- What you should do: Reproduce the material from the line containing "Task: Open 'Netflix" through the line containing "coord(105,107)", both included, keeping the requests unchanged but multiplying every coordinate in the answers by 1.1 and rounding each to a whole number, with halves rounded up. Give only those lines.

- Input records:

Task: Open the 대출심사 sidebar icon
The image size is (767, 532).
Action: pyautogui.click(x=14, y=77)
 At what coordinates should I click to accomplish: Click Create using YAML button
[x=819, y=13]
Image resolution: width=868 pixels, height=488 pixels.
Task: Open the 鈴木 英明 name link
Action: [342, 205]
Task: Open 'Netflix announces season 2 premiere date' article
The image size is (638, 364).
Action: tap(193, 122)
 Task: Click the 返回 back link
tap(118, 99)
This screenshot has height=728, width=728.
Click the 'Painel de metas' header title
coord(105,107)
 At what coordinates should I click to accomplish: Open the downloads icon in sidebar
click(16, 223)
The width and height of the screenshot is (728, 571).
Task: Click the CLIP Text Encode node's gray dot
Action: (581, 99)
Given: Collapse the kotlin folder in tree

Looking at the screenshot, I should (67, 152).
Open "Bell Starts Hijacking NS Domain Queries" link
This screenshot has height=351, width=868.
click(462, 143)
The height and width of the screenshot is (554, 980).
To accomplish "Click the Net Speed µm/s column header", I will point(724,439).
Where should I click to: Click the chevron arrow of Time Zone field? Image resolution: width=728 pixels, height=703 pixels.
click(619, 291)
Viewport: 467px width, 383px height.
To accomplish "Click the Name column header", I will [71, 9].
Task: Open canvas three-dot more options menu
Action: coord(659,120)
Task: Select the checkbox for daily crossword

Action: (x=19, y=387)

- Finished exercise:
Task: Open 'Netflix announces season 2 premiere date' article
The image size is (638, 364).
Action: tap(212, 134)
 Task: Click the 返回 back link
tap(130, 109)
This screenshot has height=728, width=728.
Click the 'Painel de metas' header title
coord(116,118)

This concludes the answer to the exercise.